McVey hints at ‘wriggle room’ over cladding work

Response to Commons question confirms exceptional circumstances for private sector work not being done will be considered on a case-by-case basis.

Housing minister Esther McVey has seemingly hinted at ‘wriggle room’ for private sector building owners over ACM cladding replacement – with no blanket definition of what constitutes exceptional circumstances for work not being done to deadline.

This comes just a month after the Commons MHCLG committee warned that the £200m currently set aside for the remediation of private sector residential buildings with ACM cladding will not be enough.

Responding to a written Commons question, McVey minister said such circumstances would instead be considered on a case by case basis.

McVey also ducked behind references to “responsible entities” in responding to other questions raised over remediation.

Labour’s Matthew Pennycock had asked for an MHCLG definition  of the exceptional circumstances that would provide justification for private sector building owners not completing remediation of buildings with unsafe ACM cladding by June next year.

“Our expectation is that remediation should be completed within six months of agreeing a plan – by June 2020. Exceptional circumstances that may prevent this deadline being met will be considered on a case by case basis once full applications are received,” said McVey.

Pennycock pushed further to ask how leaseholders will be notified whether the owners of the private sector buildings to which they hold a leasehold will be required to complete remediation of those buildings with unsafe ACM cladding by June next year.

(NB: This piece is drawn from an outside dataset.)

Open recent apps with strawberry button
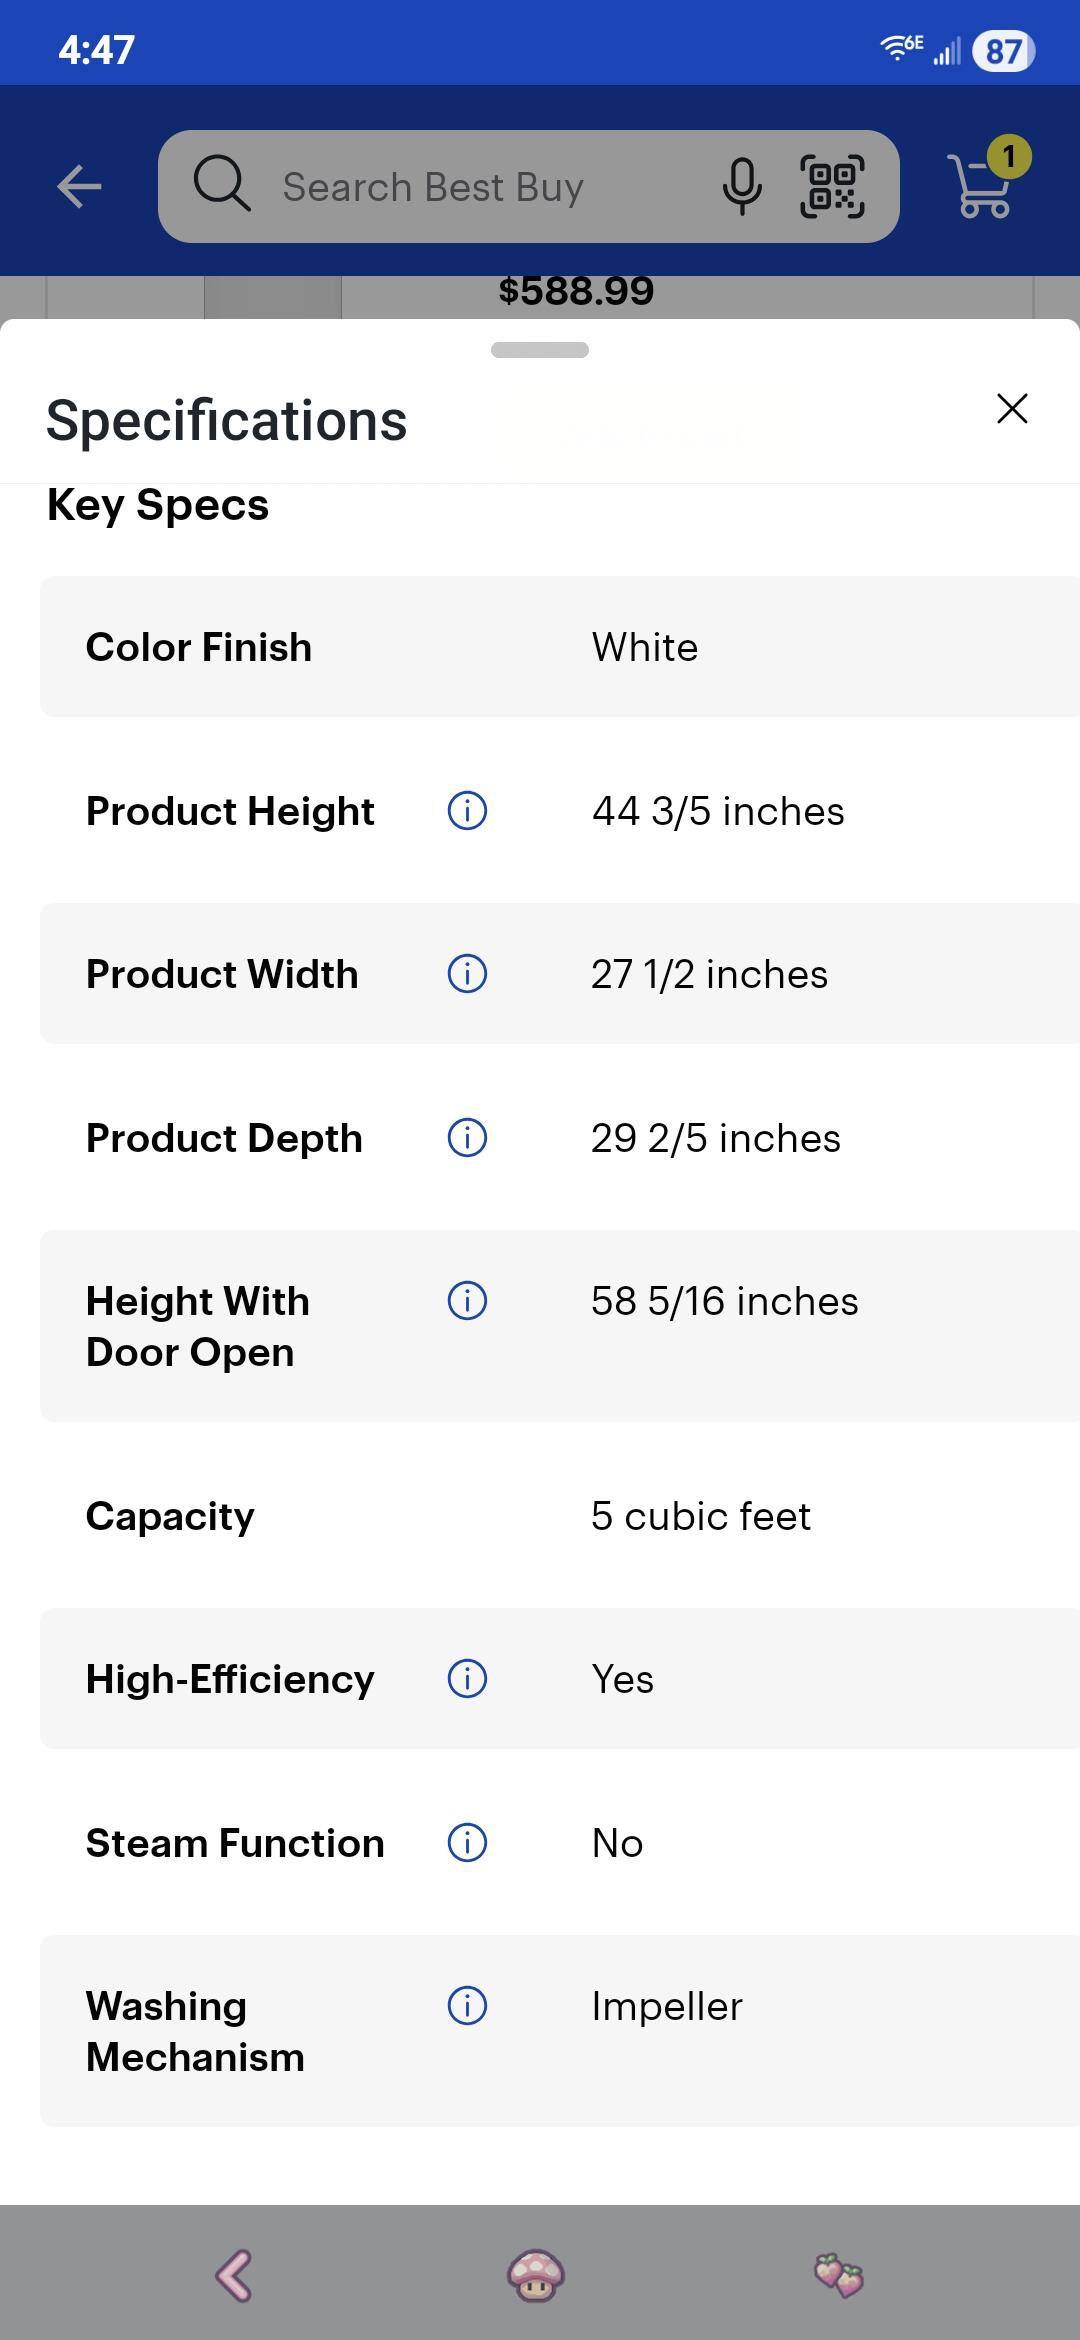 pos(839,2275)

“We are requiring responsible entities to inform all leaseholders and residents that they will be applying for funding from the Private Sector Aluminium Composite Material Cladding Remediation Fund.

 “Responsible entities will also be required to inform leaseholders and residents of the nature of the works they intend to carry out as well as providing regular updates to leaseholders and residents on the progress of their funding application and remediation works,” McVey replied.

Those “responsible entities” being the parties with primary legal obligation to carry out remediation works.

And they were referenced again in McVey’s response to Pennycock asking what steps MHCLG was taking to expedite remedial works on buildings with unsafe ACM cladding – in cases where private sector building owners have given a clear commitment to that remediation and a plan has been agreed but the proposed finish date for those works is after June 2020.

“We will work closely with responsible entities at all stages in the process to ensure that remediation is completed at pace and by June 2020, unless there are exceptional circumstances,” said McVey.

As reported by 24housing, a Commons reports released last month said Government has been “far too slow” reforming building and fire safety regulations post Grenfell and is still not doing enough to remove dangerous cladding from existing buildings.

The Housing, Communities and Local Government Committee urges the government to “recognise the need for urgency” warning that the £200m specifically set aside for the remediation of private sector residential buildings with ACM cladding will not be enough.

In the social sector, other than a small handful of exceptional cases, remediation is expected to be completed by the end of the year.

But before leaving office, previous Secretary of State for Housing James Brokenshire acknowledged slower progress in the private sector.

With the government offering that £200m fund, any building in the private sector not assessed as permanently safe is expected to have a “clear commitment” to remediation, with a start and finish date agreed.